I got samples of Annamaet before, but couldn’t find a place to buy it. Now it appears I can get that from Chewy’s. 

I should also add that raw just isn’t possible. I don’t live a lifestyle for it and my husband would not be on-board.

Basically, I just have pets. I buy online from multiple stores so I can probably find any food. Thanks for reading this and for any thoughts.


----------



## monster'sdad (Jul 29, 2012)

In adult dogs protein is used for muscle repair and other metabolic processes. Decades have study has shown that 26% is about the ideal level for house pets, as well as sporting dogs. Over 30% there tends to be very little benefit unless the dog is involved in extreme activities, which doesn't seem to be the case here. High protein like in Orijen for house pets is not needed and just marketing bull. I have seen some of the best sporting dogs in the country eat foods with 24% protein that run with horses in 90 degree heat in field trial competition. I have also seen those dog pull steel chains multiples of their body weight in training for those events. They also get "roaded" next to Quads.

I use Pursuit and you can use that if you are good at saying NO!!!!!! and diligent about portion control. With the range of ages Pursuit would be great. I have a friend with a 15 year old, 90lb hound mix on Pursuit and she looks amazing on 3 cups.

Personally, I think calories from carbs should be around 30% of calories unless you have an overweight dog or older dog. Then more from carbs and less from fat.

If you prefer feeding more, then Dr. Tim's Kinesis, Annamaet Encore/Extra, Precise Chicken & Rice, Canidae Chicken & Rice, etc are all great.

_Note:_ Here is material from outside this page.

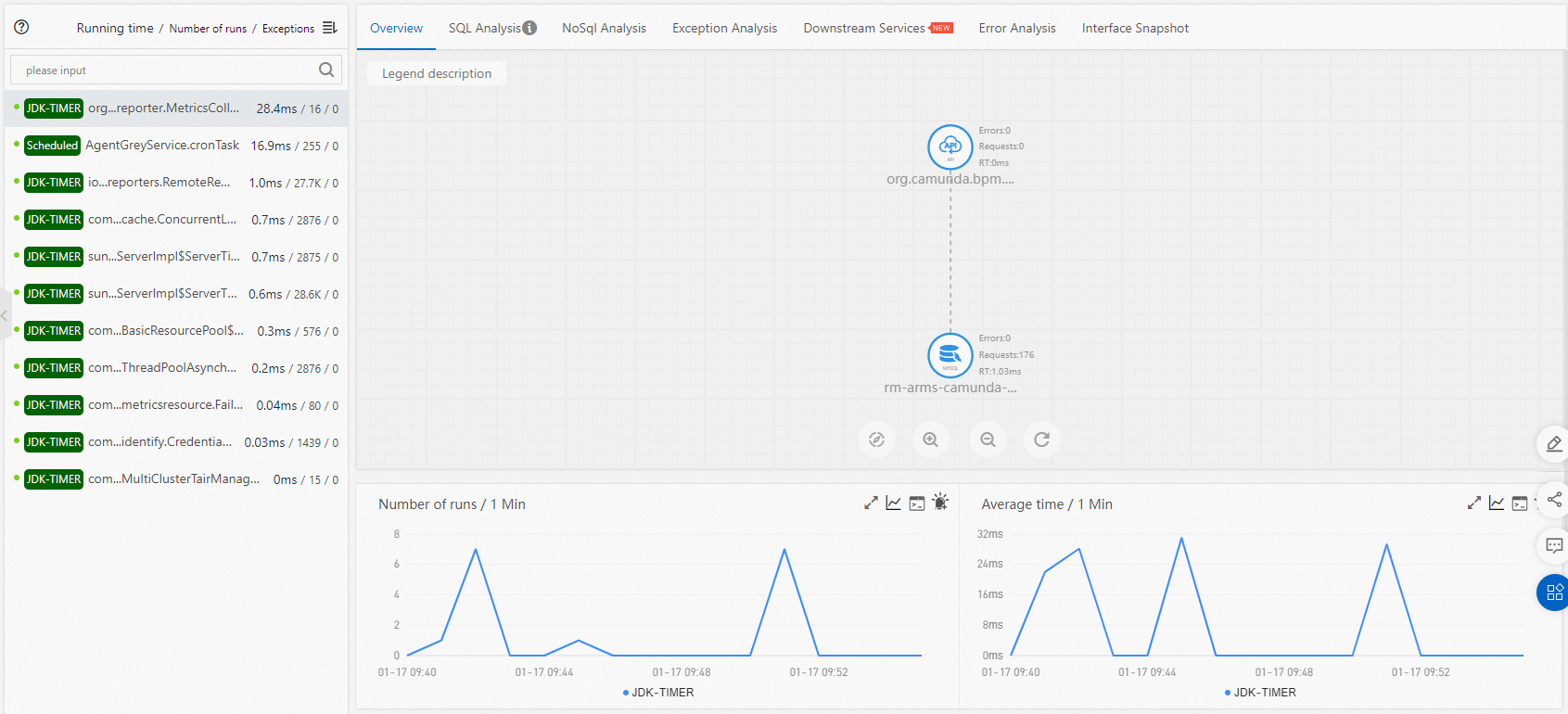Select the AgentGreyService.cronTask entry
The image size is (1568, 714).
(176, 146)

I would try Pursuit because it is a great value on-line, Annamaet is not a good value on-line like it is in the stores.

Just watch their weight but I think they will do very well on Pursuit. Start a 40lb dog at 1.5 cups per day of Pursuit and see how their weight is after 1 week. Then adjust.


----------



## Felix (Oct 9, 2012)

mytega said:


> Hi everyone. I did an intro thread a while back but have only lurked since then. I've been reading a lot of old threads, but I'd like to discuss specifics for my dogs.
> 
> I have three dogs, all close to 40 lb and mixed breeds. Lexi is 10 y/o and is far from acting old. Ike is a 7.5 y/o beagle mix with *hypo*thyroidism. He is very hard to keep at a good weight and seems always hungry. Claire is a 3.5 y/o border collie/pointer mix. She is high energy and has a slight frame. They can tolerate any protein and are not picky eaters. They aren’t usually very active; an hour walk or playing in the yard, but a few times a month go on longer hikes and in the summer have a few weeks of lots of running and swimming.
> 
> ...


The symptoms sound like your dog has HYPERthyroid (an overproduction of the thyroid gland). Hypo is when they don't make enough. Is he on meds?


----------



## mytega (Jul 31, 2012)

Felix said:


> The symptoms sound like your dog has HYPERthyroid (an overproduction of the thyroid gland). Hypo is when they don't make enough. Is he on meds?


I wasn't clear when I said he is hard to keep at a good weight. He tends to be overweight and keeping his weight down is difficult. He takes Soloxine twice a day. He's a beagle mix too, so I'm battling his tendency to be overweight on two fronts. He is a good weight now, but it takes some work. Thanks for pointing this out so I could be more clear.


----------



## mytega (Jul 31, 2012)

monster'sdad, thank you for the detailed reply. I'm encouraged that you have seen good results with Pursuit. I had originally looked into Annamaet because they are based in PA, as am I, but that made no difference to the availability. I agree that it is more expensive compared to Dr. Tim's online.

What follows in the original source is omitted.